Fundada há quatro anos por um ex-vereador, a livraria independente ganhou reputação por ter em seu catálogo o que as autoridades considerariam livros sensíveis – desde relatos de ativistas pró-democracia de Hong Kong até famosas alegorias sobre o autoritarismo, como A Revolução dos Bichos, de George Orwell, ou a série de mangá Ataque dos Titãs, de Hajime Isayama.

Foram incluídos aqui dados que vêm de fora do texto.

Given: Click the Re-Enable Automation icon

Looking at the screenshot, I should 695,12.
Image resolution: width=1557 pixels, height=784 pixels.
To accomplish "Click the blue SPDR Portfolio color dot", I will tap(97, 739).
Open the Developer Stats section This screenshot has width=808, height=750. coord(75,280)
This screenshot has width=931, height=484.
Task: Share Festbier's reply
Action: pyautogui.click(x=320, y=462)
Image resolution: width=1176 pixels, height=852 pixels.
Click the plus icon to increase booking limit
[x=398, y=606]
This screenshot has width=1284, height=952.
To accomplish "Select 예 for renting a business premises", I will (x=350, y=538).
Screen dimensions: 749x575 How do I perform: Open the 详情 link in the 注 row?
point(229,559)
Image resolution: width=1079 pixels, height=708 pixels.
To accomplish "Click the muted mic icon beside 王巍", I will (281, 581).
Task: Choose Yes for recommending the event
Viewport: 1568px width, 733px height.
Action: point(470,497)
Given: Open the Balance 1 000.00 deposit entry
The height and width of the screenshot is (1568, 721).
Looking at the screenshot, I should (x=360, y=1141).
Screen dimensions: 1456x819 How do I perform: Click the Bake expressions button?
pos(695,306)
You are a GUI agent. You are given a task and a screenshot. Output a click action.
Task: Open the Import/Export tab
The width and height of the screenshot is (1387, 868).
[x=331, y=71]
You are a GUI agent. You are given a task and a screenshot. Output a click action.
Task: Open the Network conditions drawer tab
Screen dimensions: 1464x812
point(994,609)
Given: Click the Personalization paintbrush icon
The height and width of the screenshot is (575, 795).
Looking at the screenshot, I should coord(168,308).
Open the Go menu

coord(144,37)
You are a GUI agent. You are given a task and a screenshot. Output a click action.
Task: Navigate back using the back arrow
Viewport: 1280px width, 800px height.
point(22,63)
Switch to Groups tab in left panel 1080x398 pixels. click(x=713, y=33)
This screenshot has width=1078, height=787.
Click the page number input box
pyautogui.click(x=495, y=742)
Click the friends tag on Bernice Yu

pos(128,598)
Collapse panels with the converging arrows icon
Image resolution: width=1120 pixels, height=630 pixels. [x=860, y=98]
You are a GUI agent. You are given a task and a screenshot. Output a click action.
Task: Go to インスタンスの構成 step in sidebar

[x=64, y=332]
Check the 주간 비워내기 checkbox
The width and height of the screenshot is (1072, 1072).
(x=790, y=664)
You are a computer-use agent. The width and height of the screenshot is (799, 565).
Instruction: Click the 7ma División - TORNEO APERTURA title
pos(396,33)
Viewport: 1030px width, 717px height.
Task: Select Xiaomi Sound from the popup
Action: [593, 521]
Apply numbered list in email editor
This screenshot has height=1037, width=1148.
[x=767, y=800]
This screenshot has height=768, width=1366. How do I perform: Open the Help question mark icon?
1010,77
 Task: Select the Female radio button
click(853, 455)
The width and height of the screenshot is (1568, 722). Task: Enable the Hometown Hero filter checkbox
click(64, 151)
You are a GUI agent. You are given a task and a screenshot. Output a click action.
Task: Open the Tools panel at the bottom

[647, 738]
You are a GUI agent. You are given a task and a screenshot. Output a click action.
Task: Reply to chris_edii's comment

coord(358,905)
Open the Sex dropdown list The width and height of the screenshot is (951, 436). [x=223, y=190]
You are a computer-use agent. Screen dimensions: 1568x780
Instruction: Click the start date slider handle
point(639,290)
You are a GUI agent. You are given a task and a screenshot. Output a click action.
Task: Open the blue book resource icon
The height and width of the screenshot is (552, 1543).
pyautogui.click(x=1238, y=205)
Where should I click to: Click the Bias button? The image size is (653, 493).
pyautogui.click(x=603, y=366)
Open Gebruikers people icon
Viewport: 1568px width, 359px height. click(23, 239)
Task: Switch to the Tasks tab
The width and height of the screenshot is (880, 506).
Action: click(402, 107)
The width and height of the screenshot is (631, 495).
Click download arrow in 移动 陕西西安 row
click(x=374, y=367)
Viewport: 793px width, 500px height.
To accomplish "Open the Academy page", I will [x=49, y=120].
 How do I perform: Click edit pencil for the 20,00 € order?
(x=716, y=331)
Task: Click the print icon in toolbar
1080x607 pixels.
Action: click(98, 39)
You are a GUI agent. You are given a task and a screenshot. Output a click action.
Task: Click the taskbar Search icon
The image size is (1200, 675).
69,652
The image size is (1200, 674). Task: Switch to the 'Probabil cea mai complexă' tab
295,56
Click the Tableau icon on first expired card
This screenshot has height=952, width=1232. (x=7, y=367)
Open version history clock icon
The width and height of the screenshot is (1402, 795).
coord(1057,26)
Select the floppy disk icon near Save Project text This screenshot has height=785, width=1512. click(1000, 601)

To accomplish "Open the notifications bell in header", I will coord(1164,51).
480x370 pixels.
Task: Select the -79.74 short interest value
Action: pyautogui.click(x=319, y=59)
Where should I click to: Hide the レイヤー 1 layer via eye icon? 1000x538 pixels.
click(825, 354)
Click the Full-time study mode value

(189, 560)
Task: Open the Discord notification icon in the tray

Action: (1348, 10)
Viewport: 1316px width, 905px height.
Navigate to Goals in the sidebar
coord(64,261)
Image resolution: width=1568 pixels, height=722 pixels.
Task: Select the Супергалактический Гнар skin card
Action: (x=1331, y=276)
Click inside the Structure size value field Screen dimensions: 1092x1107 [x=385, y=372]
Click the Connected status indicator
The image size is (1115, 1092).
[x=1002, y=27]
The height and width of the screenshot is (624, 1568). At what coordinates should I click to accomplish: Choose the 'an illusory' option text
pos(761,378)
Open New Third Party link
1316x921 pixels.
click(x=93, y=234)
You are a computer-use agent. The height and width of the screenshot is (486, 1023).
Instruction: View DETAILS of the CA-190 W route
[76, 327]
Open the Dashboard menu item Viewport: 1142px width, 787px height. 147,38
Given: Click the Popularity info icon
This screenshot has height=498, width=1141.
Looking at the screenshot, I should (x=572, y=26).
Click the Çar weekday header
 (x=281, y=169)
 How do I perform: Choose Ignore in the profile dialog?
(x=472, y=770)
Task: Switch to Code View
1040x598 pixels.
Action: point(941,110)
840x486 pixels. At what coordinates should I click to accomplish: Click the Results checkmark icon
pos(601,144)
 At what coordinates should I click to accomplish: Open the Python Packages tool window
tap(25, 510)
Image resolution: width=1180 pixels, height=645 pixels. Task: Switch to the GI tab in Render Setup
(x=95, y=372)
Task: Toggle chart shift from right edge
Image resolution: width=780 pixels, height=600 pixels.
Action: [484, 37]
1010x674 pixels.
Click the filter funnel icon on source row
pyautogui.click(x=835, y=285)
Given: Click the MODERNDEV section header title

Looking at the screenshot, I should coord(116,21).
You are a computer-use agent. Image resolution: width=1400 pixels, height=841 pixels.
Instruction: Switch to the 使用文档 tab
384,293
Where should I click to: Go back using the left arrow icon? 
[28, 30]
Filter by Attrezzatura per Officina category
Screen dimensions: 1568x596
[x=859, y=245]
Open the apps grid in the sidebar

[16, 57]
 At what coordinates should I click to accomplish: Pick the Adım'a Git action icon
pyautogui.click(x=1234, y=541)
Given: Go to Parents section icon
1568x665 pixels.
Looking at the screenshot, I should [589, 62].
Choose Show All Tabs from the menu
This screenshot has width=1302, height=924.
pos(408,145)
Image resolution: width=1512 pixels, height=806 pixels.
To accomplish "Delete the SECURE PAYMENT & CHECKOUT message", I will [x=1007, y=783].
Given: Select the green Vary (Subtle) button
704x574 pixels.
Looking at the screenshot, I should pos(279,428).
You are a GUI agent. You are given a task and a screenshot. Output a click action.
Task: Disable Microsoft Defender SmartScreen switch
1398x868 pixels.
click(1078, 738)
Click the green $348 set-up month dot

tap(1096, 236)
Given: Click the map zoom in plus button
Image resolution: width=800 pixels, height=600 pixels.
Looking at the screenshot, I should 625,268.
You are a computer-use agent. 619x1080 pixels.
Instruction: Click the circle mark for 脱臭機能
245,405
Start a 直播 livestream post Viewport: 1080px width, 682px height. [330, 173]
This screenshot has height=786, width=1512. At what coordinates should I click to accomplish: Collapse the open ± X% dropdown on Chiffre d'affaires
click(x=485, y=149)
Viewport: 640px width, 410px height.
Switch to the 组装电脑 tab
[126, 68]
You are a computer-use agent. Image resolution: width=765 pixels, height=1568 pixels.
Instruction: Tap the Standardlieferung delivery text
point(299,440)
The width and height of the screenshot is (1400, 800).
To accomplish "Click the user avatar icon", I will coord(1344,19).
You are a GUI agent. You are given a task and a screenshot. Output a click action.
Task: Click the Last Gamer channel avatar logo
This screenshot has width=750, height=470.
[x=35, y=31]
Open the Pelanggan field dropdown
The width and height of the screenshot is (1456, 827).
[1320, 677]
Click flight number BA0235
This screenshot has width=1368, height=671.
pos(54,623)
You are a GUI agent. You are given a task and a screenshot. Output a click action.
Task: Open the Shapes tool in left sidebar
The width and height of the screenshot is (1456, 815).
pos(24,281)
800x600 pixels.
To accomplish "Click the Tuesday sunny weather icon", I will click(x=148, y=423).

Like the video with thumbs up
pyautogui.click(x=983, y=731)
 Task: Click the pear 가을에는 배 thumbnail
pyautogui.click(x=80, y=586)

É uma curta viagem da casa de Zhu em Guangzhou, na costa sul da China, até a rua movimentada do distrito de Sham Shui Po, em Hong Kong, onde a Hunter está situada entre vendedores de tecidos, oficinas mecânicas e cafés da moda.
Mas, para a jovem de 23 anos, é também uma passagem para um mundo diferente, mais livre, onde ela pode encontrar respostas para perguntas proibidas.
Ao saber que a livraria havia sido alvo de uma batida policial no final de junho, Zhu caiu em prantos: “Fiquei arrasada.”

Hong Kong viu um boom de livrarias independentes após os enormes protestos pró-democracia que abalaram a cidade em 2019. Mas tem sido cada vez mais difícil para elas sobreviverem à medida que o controle da China sobre a cidade aumenta.
Embora Pequim defenda sua abrangente Lei de Segurança Nacional (LSN) como essencial para a estabilidade, muitos moradores de Hong Kong e grupos de direitos humanos argumentam que ela reprimiu a liberdade de expressão. Milhares de pessoas, incluindo ativistas e ex-parlamentares, deixaram a cidade nos últimos anos, à medida que as novas e rigorosas leis de segurança levaram a uma série de prisões e condenações.